─── Data to use

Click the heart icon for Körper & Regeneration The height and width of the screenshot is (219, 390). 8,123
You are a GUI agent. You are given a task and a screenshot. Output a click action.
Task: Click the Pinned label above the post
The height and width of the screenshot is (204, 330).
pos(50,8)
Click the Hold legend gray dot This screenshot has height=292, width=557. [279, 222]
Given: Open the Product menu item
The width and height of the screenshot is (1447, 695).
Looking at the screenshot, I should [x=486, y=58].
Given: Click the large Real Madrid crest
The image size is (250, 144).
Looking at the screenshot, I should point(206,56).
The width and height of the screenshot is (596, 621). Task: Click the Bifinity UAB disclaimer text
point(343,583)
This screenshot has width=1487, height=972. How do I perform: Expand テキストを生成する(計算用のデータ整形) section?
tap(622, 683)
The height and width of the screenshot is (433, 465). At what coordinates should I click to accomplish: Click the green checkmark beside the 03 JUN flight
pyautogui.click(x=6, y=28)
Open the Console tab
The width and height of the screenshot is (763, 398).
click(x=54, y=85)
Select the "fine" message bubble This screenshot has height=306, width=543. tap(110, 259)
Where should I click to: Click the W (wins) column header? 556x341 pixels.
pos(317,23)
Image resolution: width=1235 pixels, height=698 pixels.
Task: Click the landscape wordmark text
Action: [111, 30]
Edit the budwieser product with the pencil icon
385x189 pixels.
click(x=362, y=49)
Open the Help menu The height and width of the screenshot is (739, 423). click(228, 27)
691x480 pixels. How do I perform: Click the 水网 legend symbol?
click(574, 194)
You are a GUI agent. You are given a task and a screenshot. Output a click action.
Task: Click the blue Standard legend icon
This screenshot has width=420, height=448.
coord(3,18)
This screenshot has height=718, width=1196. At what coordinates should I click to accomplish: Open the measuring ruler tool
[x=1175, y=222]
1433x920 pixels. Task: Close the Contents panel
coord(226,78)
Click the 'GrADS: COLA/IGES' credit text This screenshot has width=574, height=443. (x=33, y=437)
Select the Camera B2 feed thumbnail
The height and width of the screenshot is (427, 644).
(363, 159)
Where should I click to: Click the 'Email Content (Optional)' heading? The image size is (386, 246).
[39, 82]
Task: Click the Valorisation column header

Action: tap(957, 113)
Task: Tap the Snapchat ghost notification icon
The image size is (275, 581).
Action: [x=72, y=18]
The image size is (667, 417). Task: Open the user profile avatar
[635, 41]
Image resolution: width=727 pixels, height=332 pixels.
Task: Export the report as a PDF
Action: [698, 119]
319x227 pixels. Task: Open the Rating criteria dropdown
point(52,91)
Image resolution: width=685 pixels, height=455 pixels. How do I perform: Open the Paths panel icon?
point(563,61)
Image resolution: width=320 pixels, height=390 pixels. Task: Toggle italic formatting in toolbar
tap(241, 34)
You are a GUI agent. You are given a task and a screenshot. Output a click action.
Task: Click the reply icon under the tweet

──────

**Your assignment:** Return, in full, every line of these entries that holds "Select".

**Response for this exercise:**
Select the "fine" message bubble This screenshot has height=306, width=543. tap(110, 259)
Select the Camera B2 feed thumbnail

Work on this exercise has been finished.